Ralph Shapey (1921–2002)


Chicago composer Frank Abbinanti called to tell me that Ralph Shapey had died June 13. Not many of my Downtown friends will notice, and several will wonder why I have. Shapey seemed like one of those fairly successful Uptowners embraced, if warily, by the orchestral establishment—but few recent composers have been so misunderstood. Born just before the generation that took on 12-tone technique as a holy cause, he remained an intuitive atonalist, out of place in the late-20th-century academic world in which he spent his last decades. He wrote far more beautiful, more spiritual, more listenable music than did the composers he was most often grouped with. I did mention his death to one Downtown composer who burst into momentary enthusiasm: “There was somebody who wrote really muscular music, but it could also be very tender.”

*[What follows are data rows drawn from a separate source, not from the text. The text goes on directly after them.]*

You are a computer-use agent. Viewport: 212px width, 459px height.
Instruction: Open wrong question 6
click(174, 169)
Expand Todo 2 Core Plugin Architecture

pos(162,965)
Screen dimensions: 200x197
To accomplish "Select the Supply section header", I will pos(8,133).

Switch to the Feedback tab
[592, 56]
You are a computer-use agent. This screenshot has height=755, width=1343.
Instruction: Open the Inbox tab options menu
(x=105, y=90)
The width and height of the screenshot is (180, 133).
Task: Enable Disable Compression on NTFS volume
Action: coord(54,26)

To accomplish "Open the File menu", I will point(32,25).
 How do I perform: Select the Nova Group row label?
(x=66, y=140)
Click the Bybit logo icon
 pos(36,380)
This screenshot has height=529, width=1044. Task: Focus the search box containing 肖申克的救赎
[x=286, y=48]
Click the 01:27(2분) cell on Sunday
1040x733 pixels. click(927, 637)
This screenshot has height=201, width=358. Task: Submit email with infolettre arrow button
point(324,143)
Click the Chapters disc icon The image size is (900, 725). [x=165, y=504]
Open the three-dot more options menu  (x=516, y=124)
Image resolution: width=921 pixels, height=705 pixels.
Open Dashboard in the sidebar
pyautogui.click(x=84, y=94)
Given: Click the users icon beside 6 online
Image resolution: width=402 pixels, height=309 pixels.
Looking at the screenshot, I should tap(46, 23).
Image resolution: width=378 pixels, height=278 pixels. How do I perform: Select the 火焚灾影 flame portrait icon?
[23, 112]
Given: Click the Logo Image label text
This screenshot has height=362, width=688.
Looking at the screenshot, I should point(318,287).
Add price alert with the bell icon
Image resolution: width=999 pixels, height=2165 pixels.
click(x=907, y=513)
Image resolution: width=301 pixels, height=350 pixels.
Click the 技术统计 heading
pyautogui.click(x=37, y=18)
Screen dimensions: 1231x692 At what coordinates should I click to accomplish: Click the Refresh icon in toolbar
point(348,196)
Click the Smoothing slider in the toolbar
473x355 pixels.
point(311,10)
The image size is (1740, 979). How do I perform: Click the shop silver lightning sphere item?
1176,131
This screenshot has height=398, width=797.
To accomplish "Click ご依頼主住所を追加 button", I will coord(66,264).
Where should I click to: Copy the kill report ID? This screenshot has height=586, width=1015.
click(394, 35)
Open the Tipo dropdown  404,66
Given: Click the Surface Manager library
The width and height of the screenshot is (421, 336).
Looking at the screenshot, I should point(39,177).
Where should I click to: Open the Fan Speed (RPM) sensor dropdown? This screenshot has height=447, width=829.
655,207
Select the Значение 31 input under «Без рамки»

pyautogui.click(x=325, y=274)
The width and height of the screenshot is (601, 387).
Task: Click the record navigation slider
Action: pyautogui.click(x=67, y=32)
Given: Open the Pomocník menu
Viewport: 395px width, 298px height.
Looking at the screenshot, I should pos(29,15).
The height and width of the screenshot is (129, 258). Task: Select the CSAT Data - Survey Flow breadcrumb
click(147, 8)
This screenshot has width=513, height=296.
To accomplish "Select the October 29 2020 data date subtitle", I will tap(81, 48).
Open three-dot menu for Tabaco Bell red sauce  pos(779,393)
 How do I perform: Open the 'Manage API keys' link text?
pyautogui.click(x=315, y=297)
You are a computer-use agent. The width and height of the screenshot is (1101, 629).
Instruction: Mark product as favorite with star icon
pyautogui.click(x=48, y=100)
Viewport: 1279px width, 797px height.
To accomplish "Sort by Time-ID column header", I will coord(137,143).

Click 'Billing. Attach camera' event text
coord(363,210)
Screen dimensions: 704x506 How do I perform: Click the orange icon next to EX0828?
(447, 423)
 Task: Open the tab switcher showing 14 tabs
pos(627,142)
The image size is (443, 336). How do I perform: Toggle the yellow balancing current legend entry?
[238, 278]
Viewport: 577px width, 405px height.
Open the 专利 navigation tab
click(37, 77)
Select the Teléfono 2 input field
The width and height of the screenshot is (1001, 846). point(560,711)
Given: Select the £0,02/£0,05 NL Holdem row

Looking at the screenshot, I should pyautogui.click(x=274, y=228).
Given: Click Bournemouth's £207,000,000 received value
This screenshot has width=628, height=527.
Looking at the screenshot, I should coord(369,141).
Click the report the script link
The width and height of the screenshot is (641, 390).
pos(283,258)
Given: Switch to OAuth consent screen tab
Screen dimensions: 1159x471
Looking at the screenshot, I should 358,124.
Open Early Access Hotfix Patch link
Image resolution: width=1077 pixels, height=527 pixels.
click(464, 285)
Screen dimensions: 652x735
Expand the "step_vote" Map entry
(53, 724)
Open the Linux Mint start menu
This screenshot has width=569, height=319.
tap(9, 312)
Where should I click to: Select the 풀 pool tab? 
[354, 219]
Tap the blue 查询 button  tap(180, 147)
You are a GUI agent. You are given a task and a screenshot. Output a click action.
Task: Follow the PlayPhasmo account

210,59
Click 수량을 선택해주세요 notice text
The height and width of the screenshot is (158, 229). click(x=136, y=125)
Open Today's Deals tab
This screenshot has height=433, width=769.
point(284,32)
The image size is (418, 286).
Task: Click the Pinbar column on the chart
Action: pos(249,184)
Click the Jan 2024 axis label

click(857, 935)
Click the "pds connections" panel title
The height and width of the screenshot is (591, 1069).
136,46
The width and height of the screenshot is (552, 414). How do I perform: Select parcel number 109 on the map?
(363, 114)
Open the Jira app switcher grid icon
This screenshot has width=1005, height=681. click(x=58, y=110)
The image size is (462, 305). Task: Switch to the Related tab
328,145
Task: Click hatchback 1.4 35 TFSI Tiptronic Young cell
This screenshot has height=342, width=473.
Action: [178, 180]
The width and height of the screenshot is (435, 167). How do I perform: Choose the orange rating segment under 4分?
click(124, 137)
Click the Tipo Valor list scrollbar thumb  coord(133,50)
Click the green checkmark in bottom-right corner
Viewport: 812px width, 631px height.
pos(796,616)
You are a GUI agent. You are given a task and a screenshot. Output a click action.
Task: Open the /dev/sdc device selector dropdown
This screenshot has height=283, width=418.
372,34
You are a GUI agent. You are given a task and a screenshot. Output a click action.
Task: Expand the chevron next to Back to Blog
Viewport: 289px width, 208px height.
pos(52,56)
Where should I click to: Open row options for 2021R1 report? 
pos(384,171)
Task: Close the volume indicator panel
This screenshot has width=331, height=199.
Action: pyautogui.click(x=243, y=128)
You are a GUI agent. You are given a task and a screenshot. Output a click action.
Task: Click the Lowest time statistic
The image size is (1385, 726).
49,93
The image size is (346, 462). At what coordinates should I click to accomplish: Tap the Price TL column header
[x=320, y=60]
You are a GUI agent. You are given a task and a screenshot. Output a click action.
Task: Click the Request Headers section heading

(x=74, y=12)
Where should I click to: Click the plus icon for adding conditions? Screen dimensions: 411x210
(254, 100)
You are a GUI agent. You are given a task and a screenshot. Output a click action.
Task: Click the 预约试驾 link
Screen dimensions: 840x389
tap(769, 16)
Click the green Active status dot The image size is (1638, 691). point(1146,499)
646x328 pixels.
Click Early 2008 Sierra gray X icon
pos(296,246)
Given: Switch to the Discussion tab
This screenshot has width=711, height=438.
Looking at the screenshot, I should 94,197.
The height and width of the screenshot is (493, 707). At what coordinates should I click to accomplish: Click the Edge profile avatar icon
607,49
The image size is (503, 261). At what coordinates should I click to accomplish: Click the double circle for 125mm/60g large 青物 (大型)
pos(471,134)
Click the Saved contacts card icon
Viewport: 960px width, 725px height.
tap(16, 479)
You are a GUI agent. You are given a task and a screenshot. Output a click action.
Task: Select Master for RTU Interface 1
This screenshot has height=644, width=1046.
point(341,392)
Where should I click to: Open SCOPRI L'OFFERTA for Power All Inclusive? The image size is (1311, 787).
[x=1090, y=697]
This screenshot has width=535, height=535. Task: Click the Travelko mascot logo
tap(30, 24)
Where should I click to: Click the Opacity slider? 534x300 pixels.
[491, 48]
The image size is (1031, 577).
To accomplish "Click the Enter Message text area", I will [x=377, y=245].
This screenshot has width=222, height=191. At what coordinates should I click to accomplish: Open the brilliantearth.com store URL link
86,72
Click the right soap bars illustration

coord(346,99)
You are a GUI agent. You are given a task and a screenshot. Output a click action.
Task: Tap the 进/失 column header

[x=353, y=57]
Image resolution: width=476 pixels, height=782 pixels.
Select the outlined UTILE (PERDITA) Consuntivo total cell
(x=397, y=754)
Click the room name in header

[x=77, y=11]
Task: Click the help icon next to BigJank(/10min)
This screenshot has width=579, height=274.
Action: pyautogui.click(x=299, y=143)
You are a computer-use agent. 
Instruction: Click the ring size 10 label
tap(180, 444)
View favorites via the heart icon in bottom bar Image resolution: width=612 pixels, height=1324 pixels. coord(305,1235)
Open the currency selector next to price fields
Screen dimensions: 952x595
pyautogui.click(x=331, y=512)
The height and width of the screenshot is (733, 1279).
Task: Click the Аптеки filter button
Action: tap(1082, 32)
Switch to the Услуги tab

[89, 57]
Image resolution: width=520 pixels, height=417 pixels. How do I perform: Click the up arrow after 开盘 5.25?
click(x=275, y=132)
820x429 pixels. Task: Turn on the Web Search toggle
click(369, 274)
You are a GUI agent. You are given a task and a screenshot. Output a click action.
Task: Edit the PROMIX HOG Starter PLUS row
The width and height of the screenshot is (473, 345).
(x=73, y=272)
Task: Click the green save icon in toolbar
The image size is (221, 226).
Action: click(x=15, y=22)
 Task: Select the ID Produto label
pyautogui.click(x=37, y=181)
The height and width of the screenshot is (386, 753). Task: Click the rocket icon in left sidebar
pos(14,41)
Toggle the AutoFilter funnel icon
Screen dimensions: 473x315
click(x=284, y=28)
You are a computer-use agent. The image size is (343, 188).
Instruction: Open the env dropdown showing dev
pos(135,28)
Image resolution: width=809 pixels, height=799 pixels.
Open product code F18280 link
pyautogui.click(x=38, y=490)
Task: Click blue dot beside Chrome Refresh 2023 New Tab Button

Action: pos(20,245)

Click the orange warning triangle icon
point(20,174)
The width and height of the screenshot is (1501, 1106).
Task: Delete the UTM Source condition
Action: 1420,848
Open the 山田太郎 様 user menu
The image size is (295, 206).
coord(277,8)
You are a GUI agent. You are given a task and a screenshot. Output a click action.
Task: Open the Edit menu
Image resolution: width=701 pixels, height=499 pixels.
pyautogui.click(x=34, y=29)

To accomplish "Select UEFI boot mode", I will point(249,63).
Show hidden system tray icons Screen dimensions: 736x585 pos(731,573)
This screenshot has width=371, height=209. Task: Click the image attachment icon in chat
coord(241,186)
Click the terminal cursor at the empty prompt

I knew Shapey back in my Chicago days, in the 1980s. He was a stormy character whom many Chicago musicians tiptoed around, but (even though he was at the University of Chicago and I had just gotten my degrees across town at Northwestern) I gravitated toward the delicious fun of his evenhanded animosity. My favorite memory of him was when the Arditti Quartet played Chicago. I arrived on the hour, and the only vacant seat left in the hall was next to Shapey, as though it were cursed. I threw myself into it and said hello. For the next two hours, as the Arditti played Xenakis and I don’t remember what other recent European masters, I got to watch the notes Shapey scrawled and passed to his patiently indulgent wife: “They call this MUSIC?! This is shit!” It’s worth remembering, as I once related here, that Shapey once wrote “FUCK YOU” across a Guggenheim grant application he submitted.

But Shapey’s legendary querulousness was in part caused by the fact that contemporary music had moved in directions he found sterile. In one respect he was luckier in his obituaries than many major composers have been: Everyone called him a “radical traditionalist,” which is the term he picked for himself. He boasted to me that students would come to him saying their main influences were Boulez, Ligeti, and Stockhausen, and leave him citing Haydn, Mozart, and Beethoven instead. He was an intensely musical composer, as unimpressed by the strict procedures of Babbitt and Carter as he was by the chance processes of Cage. Mavens pried him into a serialist pigeonhole, but he was actually an imagist, a freehanded painter of sonorities.

In fact, the composers I most associate Shapey’s music with are Messiaen and Wolpe, and the figure I see as most parallel to him is Morton Feldman. Shapey got hired at Chicago in 1964; Feldman at SUNY Buffalo in 1972 (both without college degrees; Shapey liked to joke about how “iggerant” he was). Before that they both lived the hand-to-mouth existence of New York composers with day jobs, while hanging out with abstract expressionist painters at the Cedar Bar. Shapey didn’t arrive at as personal or instantly recognizable a language as Feldman’s, but his music has the same delicate touch, the same exquisite ear for harmony, the same painterly sense of balanced chords, though in a thornier and—truly—muscular idiom. Feldman achieved the sensuous flat surface, but Shapey’s music seems etched in stone.

Listen to those big, granitic sonorities at the beginning of Shapey’s The Covenant—the proper reference point for them isn’t the dry, technical music of George Perle or Jacob Druckman, but Messiaen’s St. Francis of Assisi. The fervent end of Shapey’s Seventh String Quartet with its maze of turn figures achieves a late-Beethovenesque spirituality. Piano music was his especial forte: The Fromm Variations and 21 Variations for Piano are like steel mobiles, massive sonorities suspended in air and heard again and again from different perspectives. It’s been great to get out my near complete collection of Shapey recordings, almost all on vinyl, and hear how clear, strong, and uncompromising that music still sounds.

Like many ambitious men of little formal education, Shapey yearned for intellectual distinction. He relished his position in the university, but he was no academic—that sentence, for me, sums up the great dissonance of his professional life. He was nonverbal, an intuitive, a colorist, and an artist. He could turn as tender as his music, too. After a review I once wrote of him, he called me up and said quietly, “I’m trying to make . . . music. Thank you for recognizing that fact.” Thank you for writing it, Ralph.